Jennifer Medina, a national correspondent for The New York Times, argued that always rebuking somebody privately before going public with a story is not a viable option for most journalists. Also, Rabbi Kanefsky added, in cases like sexual abuse, going public with an issue that could have been resolved privately allows people who have been similarly wronged to finally accuse their abusers.
Ultimately, Dr. Oppenheimer’s rules could not realistically be obeyed. This left us with the question, “to what extant can journalism and halakha compatible and to what extent are they distinct?” Gary Rosenblatt, editor and publisher of The Jewish Week of New York, detailed that he was told by a Rabbi that it was impossible to be a journalist and follow halakha at the same time.
In a talk on Shabbat evening, Mr. Rosenblatt argued that the Torah does provide a useful framework for journalists in vayikra 16:19, which states, “Do not go around as a gossiper among your nation, do not stand idly by the blood of your neighbor”. He claimed that these two laws are written in the same sentence is because if your neighbor gets hurt, you are actually allowed to gossip.
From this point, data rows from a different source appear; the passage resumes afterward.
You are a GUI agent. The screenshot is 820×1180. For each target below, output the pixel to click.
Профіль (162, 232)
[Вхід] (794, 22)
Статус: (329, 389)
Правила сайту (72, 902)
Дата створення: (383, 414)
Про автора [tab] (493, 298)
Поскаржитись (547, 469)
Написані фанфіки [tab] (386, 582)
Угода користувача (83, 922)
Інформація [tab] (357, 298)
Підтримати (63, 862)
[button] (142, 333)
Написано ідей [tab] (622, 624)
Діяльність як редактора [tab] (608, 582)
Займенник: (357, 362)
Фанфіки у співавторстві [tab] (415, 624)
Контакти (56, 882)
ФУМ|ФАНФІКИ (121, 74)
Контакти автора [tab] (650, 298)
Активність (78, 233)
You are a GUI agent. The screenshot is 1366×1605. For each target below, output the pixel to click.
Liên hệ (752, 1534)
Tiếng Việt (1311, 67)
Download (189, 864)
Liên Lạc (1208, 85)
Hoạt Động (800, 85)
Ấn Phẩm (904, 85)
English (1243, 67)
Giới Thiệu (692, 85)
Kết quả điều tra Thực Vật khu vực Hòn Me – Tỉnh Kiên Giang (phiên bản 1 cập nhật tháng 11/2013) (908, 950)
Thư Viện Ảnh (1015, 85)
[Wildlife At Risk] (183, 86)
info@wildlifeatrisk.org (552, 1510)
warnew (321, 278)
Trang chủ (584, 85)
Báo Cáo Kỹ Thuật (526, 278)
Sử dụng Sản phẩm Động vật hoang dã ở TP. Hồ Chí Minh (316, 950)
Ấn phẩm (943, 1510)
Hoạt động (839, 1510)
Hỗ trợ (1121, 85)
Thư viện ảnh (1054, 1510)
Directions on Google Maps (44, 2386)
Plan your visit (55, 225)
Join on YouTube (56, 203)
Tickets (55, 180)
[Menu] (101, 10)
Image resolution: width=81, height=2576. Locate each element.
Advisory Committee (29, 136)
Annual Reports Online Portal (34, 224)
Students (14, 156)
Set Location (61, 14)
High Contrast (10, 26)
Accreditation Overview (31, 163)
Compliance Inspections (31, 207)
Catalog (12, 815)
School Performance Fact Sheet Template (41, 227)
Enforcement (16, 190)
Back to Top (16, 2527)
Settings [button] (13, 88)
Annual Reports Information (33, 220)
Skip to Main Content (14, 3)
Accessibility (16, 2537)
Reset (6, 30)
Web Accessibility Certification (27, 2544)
Rabbi Kanefsky countered this idea by explaining that journalism is often considered the fourth estate of the American government- the fourth way to check the power of the rest of the government. He claimed that a “fourth estate” is needed in Judaism because sometimes halakha needs to be checked. Sometimes halakha itself is flawed. He concluded by saying, “democracy has radically changed human society and I do not think our halakhic system has kept up with it”.
Reactions to the workshop were mixed.
“Judaism is all about controversy. It’s what makes up a majority of Talmud and the oral Torah. In this session at JSPA the opposite point was made that controversy is not allowed in Judaism which didn’t make much sense to me” Junior Adam Rokah explained.
“I wasn’t so comfortable with the idea that journalism exists in a realm separate from halakha. I think that part of being an orthodox Jew is realizing that halakha is supposed to inform everything we do, and that there aren’t areas to which halakhic values don’t apply”, said Shalhevet Schwartz, editor in chief of SAR High School’s The Buzz.
Junior Rina Katzovitz disagreed.
“Now I feel positive that what we are doing as a news publication is right”, she explained.
The topic was so influential that Mrs. Keene, faculty advisor to the boiling point and founder of JSPA, said that Vayikra 19:16 will be part of the JSPA logo next year.
“That passage is God speaking directly to journalists”, she said.